New perspectives of nanoneuroprotection, nanoneuropharmacology and nanoneurotoxicity: modulatory role of amino acid neurotransmitters, stress, trauma, and co-morbidity factors in nanomedicine.

Recent advancement in nanomedicine suggests that nanodrug delivery using nanoformulation of drugs or use of nanoparticles for neurodiagnostic and/or neurotherapeutic purposes results in superior effects than the conventional drugs or parent compounds. This indicates a bright future for nanomedicine in treating neurological diseases in clinics. However, the effects of nanoparticles per se in inducing neurotoxicology by altering amino acid neurotransmitters, if any, are still being largely ignored.

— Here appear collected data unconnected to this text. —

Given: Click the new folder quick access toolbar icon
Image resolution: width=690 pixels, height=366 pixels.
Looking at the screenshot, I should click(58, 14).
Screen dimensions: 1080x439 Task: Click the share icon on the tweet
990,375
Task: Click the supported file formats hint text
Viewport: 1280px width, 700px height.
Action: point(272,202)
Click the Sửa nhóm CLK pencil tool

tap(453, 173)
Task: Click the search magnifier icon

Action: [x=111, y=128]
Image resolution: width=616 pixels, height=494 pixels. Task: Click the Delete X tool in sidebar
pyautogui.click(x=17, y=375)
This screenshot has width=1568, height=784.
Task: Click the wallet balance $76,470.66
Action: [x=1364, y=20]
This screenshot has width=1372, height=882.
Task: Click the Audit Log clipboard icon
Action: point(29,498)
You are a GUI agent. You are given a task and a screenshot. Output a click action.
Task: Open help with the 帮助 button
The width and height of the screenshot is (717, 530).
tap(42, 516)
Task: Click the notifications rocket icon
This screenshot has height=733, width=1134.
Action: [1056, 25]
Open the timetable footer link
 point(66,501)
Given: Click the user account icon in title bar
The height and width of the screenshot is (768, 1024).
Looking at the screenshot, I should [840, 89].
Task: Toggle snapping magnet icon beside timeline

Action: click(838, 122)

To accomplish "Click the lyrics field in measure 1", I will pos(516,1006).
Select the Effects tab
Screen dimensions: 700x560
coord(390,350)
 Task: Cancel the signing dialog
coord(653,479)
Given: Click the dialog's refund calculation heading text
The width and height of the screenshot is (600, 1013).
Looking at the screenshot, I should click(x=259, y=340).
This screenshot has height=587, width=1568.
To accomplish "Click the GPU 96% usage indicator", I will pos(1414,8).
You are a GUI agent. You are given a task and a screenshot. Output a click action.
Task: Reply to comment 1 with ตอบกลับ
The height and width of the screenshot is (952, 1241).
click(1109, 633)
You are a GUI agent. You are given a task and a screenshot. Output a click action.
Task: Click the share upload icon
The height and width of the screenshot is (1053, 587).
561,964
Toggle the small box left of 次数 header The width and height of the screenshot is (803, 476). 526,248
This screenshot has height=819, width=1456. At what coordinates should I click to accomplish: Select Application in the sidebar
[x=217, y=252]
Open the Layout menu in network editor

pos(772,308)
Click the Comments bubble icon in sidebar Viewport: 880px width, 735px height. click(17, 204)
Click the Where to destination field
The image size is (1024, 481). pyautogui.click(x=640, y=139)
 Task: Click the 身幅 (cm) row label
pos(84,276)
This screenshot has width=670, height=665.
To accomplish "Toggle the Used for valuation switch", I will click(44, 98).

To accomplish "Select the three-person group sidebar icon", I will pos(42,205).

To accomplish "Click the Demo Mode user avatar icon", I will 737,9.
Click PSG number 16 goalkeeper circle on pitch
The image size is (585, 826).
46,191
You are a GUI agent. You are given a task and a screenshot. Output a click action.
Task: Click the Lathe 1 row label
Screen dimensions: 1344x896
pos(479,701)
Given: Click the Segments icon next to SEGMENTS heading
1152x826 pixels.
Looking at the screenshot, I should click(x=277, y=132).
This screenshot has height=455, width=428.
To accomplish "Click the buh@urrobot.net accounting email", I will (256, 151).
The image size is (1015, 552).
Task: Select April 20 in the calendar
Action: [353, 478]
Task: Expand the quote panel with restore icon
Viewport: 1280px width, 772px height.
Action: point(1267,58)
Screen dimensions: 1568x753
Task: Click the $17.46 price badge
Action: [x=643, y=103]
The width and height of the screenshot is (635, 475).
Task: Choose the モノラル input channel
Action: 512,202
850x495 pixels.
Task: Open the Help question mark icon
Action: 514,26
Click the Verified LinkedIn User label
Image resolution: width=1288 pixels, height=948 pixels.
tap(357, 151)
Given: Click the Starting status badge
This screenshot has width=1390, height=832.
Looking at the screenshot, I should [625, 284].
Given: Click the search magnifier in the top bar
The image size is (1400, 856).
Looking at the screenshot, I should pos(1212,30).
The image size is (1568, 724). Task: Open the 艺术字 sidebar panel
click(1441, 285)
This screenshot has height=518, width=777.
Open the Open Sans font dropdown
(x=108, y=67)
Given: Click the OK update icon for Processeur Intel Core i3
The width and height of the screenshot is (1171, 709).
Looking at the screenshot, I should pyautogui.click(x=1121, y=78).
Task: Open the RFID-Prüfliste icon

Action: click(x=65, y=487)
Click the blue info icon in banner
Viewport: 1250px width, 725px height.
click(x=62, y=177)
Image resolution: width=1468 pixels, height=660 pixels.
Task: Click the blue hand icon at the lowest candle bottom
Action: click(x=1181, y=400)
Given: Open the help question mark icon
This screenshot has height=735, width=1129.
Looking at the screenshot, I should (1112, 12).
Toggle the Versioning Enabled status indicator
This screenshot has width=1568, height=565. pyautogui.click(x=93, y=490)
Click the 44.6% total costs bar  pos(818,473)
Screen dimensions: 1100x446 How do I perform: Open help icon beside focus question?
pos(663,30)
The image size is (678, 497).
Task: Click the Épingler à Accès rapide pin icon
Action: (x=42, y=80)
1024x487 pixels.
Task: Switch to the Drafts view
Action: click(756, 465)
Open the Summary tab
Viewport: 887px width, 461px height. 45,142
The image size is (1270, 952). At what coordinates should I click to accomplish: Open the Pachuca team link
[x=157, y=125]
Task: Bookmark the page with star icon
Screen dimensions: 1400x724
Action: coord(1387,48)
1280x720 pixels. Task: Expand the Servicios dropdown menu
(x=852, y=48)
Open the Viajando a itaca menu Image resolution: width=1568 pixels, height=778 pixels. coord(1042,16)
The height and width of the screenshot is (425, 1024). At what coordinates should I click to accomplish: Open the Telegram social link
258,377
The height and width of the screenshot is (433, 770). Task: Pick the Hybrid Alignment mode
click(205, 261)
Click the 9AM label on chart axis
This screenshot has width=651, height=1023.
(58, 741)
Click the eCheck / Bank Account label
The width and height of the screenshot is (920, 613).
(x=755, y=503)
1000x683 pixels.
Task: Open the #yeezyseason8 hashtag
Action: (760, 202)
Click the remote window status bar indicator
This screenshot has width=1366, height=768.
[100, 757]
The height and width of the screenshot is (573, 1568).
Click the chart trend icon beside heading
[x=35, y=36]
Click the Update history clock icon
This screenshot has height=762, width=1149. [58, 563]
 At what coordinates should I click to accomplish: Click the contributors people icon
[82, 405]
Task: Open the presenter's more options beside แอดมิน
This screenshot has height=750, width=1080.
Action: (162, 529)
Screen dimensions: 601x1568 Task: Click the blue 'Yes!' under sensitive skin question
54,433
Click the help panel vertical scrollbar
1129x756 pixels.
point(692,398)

The main aim of nanomedicine is to enhance the drug availability within the central nervous system (CNS) for greater therapeutic successes. However, once the drug together with nanoparticles enters into the CNS compartments, the fate of nanomaterial within the brain microenvironment is largely remained unknown. Thus, to achieve greater success in nanomedicine, our knowledge in understanding nanoneurotoxicology in detail is utmost important. In addition, how co-morbidity factors associated with neurological disease, e.g., stress, trauma, hypertension or diabetes, may influence the neurotherapeutic potentials of nanomedicine are also necessary to explore the details. Recent research in our laboratory demonstrated that engineered nanoparticles from metals or titanium nanowires used for nanodrug delivery in laboratory animals markedly influenced the CNS functions and alter amino acid neurotransmitters in healthy animals. These adverse reactions of nanoparticles within the CNS are further aggravated in animals with different co-morbidity factors viz., stress, diabetes, trauma or hypertension. This effect, however, depends on the composition and dose of the nanomaterials used. On the other hand, nanodrug delivery by TiO2 nanowires enhanced the neurotherapeutic potential of the parent compounds in CNS injuries in healthy animals and do not alter amino acids balance. However, in animals with any of the above co-morbidity factors, high dose of nanodrug delivery is needed to achieve some neuroprotection. Taken together, it appears that while exploring new nanodrug formulations for neurotherapeutic purposes, co-morbidly factors and composition of nanoparticlesrequire more attention. Furthermore, neurotoxicity caused by nanoparticles per se following nanodrug delivery may be examined in greater detail with special regards to changes in amino acid balance in the CNS.